**EXERCISE**. Reproduce all of the data exactly, with no line skipped.

**INFORMATION SUPPLIED**.

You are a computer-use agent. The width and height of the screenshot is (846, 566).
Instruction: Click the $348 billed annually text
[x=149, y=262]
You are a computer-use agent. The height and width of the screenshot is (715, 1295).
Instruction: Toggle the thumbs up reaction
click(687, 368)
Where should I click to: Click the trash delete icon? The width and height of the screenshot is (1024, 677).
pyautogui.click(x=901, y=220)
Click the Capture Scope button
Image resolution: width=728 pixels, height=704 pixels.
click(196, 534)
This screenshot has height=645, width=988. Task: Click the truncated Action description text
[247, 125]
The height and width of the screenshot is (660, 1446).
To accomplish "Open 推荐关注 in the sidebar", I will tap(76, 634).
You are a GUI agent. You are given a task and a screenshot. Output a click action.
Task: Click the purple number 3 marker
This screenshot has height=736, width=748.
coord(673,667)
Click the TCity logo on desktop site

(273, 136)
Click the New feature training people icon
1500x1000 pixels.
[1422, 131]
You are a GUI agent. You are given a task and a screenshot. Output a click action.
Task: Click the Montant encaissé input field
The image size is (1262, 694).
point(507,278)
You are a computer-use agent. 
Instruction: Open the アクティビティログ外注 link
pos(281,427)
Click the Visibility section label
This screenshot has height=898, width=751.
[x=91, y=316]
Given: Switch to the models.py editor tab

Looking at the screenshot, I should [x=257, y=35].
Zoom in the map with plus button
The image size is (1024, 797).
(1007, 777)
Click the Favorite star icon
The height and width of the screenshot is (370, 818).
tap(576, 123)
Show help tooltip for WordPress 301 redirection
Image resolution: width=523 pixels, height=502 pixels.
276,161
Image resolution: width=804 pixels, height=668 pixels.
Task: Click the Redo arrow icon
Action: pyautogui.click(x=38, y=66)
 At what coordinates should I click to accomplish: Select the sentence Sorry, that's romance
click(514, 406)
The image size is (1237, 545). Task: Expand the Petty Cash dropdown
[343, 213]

**SOLVED EXERCISE**.
You are a computer-use agent. The width and height of the screenshot is (846, 566).
Instruction: Click the $348 billed annually text
[x=149, y=262]
You are a computer-use agent. The height and width of the screenshot is (715, 1295).
Instruction: Toggle the thumbs up reaction
click(687, 368)
Where should I click to: Click the trash delete icon? The width and height of the screenshot is (1024, 677).
pyautogui.click(x=901, y=220)
Click the Capture Scope button
Image resolution: width=728 pixels, height=704 pixels.
click(196, 534)
This screenshot has height=645, width=988. Task: Click the truncated Action description text
[247, 125]
The height and width of the screenshot is (660, 1446).
To accomplish "Open 推荐关注 in the sidebar", I will tap(76, 634).
You are a GUI agent. You are given a task and a screenshot. Output a click action.
Task: Click the purple number 3 marker
This screenshot has height=736, width=748.
coord(673,667)
Click the TCity logo on desktop site

(273, 136)
Click the New feature training people icon
1500x1000 pixels.
[1422, 131]
You are a GUI agent. You are given a task and a screenshot. Output a click action.
Task: Click the Montant encaissé input field
The image size is (1262, 694).
point(507,278)
You are a computer-use agent. 
Instruction: Open the アクティビティログ外注 link
pos(281,427)
Click the Visibility section label
This screenshot has height=898, width=751.
[x=91, y=316]
Given: Switch to the models.py editor tab

Looking at the screenshot, I should [x=257, y=35].
Zoom in the map with plus button
The image size is (1024, 797).
(1007, 777)
Click the Favorite star icon
The height and width of the screenshot is (370, 818).
tap(576, 123)
Show help tooltip for WordPress 301 redirection
Image resolution: width=523 pixels, height=502 pixels.
276,161
Image resolution: width=804 pixels, height=668 pixels.
Task: Click the Redo arrow icon
Action: pyautogui.click(x=38, y=66)
 At what coordinates should I click to accomplish: Select the sentence Sorry, that's romance
click(514, 406)
The image size is (1237, 545). Task: Expand the Petty Cash dropdown
[343, 213]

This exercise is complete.